- _INFORMATION_:
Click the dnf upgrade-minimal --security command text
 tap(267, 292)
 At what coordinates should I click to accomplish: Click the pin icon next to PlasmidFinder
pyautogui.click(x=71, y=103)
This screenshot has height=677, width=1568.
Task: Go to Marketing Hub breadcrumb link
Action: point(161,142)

- _TASK BRIEF_: Beginning at the line that contains "At what coordinates" and ending at the last line above, copy each line without any change.

- _EXERCISE RESULT_:
 At what coordinates should I click to accomplish: Click the pin icon next to PlasmidFinder
pyautogui.click(x=71, y=103)
This screenshot has height=677, width=1568.
Task: Go to Marketing Hub breadcrumb link
Action: point(161,142)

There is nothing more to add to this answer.